Alessandro "Alex" Palmieri (born January 12, 1991) is an Italian singer, songwriter, performer and LGBT activist. He reached media popularity thanks to internet activities and different TV programs. He released 1 Ep, 3 albums and 20 singles.

Biography 
Palmieri has studied dance since he was six and he appeared for the first time in TV in 2010 during Pomeriggio Cinque, a TV show with Barbara D'Urso on Canale 5. In 2011 his first single Move were released. He reached fame and media renown thanks to his performances in several discos, TV appearances (including an interview on La3) TV and online activities. In 2011 he took part in the second edition of the Social King reality show on Rai 2, classifying himself among the four final contenders. During the running period of this TV show the single Popstar was released thanks to the cooperation with the Swedish DJ Tim Bergholm. Later, during the promotional tour, he also presented the song on Match Music TV.
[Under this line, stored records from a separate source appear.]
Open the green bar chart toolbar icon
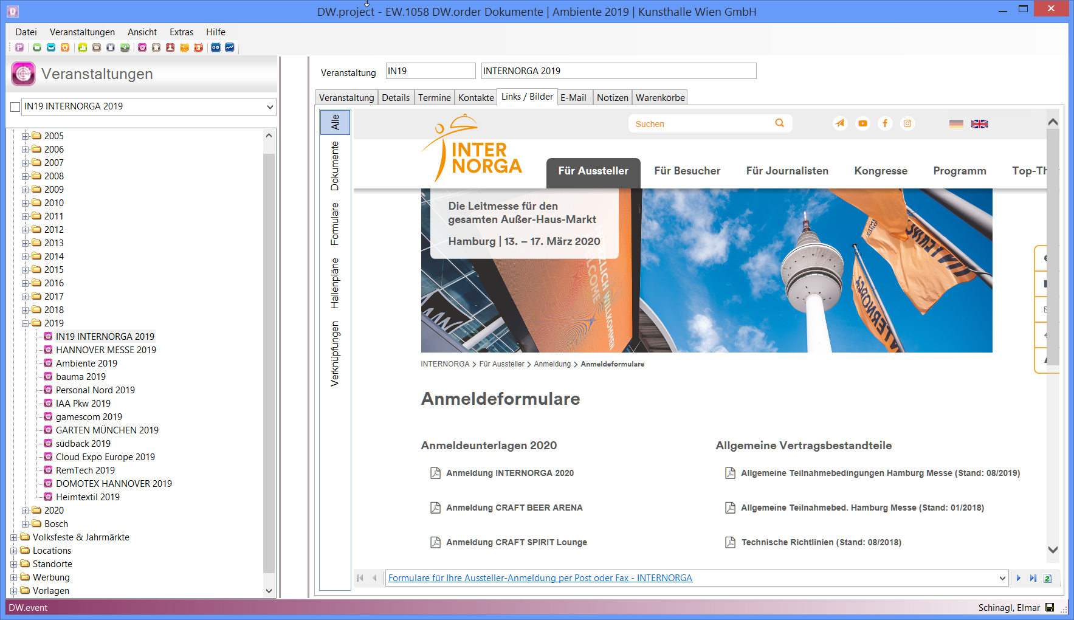This screenshot has width=1074, height=620. pos(83,47)
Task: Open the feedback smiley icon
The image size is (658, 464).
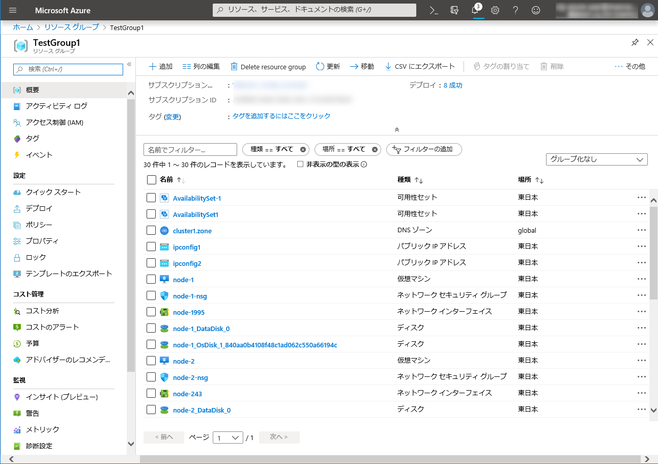Action: click(x=535, y=10)
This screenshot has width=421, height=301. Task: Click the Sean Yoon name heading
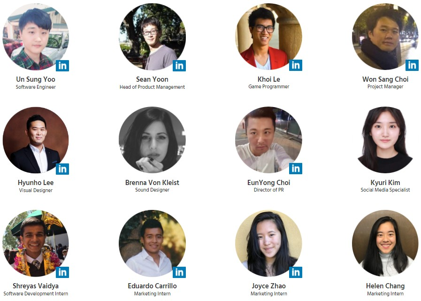152,79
After having released other singles and after several performances in Italian discos, Palmieri released the single Monster Boy at the end of 2012, produced by Ukrainian Jandy Andrey Prudnikov and in 2013 he performed at gay pride in Milan. This song was also broadcast on the Italian TV network Sky Sport during the program Calcio Mercato presented by Alessandro Bonan. In autumn of that year he signed his first record deal with Believe Digital and he published the album Back Alive, co-produced by Bergholm and Prudnikov and anticipated by the first single Wasted. Later Palmieri performed on tour around Italy in clubs and as a guest at events related to gay prides. Moreover, he published other singles from the album, always followed by music videos.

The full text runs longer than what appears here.